### PROBLEM REQUIREMENTS
Please write out the items below, from the first line through the line that contains "click(x=224, y=111)", with every character unchanged.

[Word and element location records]
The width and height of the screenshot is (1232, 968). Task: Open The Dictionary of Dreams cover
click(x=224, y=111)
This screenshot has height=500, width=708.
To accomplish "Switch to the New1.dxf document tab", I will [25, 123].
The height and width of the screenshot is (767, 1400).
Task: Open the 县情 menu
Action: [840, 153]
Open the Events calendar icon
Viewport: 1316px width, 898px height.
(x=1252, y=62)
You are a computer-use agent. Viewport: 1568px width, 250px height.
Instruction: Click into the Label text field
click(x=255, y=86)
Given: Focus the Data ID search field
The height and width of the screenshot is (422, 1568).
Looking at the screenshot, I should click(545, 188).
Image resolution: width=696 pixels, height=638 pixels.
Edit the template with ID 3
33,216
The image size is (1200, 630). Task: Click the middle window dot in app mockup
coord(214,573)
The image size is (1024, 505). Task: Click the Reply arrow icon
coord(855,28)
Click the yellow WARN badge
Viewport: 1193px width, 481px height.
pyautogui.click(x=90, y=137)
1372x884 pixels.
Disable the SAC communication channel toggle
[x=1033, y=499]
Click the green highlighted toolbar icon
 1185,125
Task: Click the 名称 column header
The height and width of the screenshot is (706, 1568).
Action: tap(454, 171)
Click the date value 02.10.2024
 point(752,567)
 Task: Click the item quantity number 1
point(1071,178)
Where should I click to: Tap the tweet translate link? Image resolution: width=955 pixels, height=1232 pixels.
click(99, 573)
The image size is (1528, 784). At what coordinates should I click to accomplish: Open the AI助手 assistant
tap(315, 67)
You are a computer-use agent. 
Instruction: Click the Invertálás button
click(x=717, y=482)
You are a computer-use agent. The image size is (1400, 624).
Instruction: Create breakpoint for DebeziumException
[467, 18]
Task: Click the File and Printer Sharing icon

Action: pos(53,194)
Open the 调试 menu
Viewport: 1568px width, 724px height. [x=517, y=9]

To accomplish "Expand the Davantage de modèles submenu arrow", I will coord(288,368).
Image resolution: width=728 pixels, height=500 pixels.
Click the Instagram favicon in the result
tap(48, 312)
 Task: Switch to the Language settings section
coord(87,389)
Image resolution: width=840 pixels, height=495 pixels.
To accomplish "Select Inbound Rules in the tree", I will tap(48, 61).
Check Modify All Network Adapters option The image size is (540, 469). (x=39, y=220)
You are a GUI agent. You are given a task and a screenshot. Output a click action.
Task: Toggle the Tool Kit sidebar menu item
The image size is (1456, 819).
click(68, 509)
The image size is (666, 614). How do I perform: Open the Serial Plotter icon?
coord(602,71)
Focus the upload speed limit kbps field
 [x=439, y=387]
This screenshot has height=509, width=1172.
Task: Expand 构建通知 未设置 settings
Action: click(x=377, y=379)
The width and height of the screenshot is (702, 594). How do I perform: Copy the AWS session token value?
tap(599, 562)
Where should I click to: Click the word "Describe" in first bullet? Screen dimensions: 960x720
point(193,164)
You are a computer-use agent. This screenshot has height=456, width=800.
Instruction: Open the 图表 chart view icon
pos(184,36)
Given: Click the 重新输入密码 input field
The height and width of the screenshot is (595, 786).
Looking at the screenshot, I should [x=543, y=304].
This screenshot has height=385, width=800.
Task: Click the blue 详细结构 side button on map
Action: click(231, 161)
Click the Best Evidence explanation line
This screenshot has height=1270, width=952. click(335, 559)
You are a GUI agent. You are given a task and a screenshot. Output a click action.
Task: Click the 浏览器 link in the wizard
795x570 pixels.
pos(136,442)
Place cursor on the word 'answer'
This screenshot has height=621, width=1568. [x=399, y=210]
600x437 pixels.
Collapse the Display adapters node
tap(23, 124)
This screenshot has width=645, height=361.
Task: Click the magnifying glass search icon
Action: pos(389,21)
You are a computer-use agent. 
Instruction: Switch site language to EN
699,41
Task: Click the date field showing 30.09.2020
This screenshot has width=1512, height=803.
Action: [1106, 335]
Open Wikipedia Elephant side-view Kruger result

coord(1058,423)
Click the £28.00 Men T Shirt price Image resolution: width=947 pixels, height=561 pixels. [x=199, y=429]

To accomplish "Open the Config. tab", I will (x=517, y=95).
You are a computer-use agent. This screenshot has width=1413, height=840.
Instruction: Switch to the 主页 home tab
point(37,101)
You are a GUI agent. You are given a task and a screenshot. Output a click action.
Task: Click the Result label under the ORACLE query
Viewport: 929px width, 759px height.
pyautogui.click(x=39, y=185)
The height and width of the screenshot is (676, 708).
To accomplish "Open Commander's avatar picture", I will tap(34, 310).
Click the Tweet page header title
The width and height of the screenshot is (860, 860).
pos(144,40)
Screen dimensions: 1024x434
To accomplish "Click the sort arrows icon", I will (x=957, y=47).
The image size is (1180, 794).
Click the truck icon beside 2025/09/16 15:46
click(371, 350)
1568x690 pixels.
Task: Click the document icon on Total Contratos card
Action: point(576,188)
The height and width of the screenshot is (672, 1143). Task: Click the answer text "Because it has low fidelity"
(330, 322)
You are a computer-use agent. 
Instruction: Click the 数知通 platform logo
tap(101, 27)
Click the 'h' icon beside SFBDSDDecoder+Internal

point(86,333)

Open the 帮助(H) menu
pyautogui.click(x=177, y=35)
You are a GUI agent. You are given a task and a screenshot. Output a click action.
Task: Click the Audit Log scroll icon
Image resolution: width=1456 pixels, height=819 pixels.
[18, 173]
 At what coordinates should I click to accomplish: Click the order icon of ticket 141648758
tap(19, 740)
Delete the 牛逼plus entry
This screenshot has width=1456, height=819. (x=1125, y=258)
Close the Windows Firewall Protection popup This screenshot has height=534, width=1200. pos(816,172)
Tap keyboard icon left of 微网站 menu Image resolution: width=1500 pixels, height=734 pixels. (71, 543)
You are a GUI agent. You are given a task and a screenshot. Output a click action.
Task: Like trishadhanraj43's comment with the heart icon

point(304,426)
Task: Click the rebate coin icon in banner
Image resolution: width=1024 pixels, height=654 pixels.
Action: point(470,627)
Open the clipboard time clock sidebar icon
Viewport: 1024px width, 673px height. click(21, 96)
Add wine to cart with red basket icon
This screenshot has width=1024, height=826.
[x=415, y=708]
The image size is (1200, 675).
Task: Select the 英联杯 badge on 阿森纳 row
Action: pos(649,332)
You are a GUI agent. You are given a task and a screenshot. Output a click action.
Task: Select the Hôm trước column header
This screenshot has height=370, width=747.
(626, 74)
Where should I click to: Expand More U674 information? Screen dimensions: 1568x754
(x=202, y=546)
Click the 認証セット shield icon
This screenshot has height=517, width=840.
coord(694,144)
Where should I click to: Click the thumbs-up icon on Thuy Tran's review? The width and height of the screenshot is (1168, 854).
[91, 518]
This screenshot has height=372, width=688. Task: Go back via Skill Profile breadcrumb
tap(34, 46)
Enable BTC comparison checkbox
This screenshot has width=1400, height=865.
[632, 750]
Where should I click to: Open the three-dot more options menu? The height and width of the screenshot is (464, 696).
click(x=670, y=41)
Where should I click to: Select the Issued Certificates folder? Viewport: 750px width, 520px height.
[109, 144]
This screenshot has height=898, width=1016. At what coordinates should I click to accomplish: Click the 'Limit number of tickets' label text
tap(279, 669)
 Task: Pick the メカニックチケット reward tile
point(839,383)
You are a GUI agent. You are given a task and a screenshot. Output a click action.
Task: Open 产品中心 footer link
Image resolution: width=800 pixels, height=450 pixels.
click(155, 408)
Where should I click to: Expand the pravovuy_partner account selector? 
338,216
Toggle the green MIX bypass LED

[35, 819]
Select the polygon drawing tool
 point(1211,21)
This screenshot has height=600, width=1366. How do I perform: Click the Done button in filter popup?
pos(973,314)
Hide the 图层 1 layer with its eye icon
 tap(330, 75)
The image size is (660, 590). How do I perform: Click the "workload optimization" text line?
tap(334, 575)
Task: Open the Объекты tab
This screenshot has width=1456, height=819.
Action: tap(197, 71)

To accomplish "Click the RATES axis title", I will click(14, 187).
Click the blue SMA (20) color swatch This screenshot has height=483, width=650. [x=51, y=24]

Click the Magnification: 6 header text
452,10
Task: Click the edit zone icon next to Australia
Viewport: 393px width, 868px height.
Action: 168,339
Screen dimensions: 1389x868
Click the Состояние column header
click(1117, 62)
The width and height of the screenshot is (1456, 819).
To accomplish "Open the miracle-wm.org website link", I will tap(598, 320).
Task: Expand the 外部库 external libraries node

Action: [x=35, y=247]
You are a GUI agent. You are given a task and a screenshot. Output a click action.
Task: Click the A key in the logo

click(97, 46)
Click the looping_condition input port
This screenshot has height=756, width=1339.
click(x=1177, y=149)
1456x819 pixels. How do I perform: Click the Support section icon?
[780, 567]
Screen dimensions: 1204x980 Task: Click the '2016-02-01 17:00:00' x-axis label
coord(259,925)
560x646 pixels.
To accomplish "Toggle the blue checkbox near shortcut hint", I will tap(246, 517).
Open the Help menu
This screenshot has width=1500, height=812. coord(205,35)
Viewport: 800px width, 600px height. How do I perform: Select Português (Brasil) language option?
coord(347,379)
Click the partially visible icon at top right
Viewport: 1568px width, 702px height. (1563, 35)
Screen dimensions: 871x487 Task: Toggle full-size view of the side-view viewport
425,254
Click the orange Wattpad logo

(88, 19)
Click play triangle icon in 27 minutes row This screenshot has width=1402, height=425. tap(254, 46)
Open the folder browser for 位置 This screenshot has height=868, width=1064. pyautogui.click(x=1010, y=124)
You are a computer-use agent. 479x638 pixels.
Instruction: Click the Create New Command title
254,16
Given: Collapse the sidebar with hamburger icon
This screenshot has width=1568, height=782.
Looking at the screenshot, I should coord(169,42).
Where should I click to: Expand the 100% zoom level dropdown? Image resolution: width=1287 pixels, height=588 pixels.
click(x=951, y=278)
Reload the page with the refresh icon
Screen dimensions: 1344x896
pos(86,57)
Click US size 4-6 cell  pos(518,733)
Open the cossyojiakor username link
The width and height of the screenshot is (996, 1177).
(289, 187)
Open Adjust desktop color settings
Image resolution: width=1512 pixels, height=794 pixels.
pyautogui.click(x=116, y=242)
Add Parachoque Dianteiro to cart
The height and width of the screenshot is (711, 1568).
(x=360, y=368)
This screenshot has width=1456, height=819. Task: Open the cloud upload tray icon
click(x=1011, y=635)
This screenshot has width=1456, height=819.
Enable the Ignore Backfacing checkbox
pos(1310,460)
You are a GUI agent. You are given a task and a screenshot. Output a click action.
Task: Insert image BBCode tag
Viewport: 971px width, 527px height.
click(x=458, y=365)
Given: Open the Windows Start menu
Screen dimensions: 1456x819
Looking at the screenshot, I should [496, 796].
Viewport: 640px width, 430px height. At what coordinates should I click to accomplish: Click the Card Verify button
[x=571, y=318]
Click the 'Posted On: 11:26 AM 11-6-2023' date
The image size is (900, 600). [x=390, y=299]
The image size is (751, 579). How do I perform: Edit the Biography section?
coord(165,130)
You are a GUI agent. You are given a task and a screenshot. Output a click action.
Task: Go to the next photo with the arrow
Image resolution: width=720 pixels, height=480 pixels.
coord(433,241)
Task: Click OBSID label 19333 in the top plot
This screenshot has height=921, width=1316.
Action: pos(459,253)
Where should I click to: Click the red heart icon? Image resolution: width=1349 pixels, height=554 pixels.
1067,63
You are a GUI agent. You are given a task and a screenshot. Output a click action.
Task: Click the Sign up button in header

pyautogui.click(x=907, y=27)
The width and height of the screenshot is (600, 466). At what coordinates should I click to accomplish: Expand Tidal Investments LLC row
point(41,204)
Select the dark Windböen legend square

### RESPONSE TO THIS TASK
The width and height of the screenshot is (1232, 968). Task: Open The Dictionary of Dreams cover
click(x=224, y=111)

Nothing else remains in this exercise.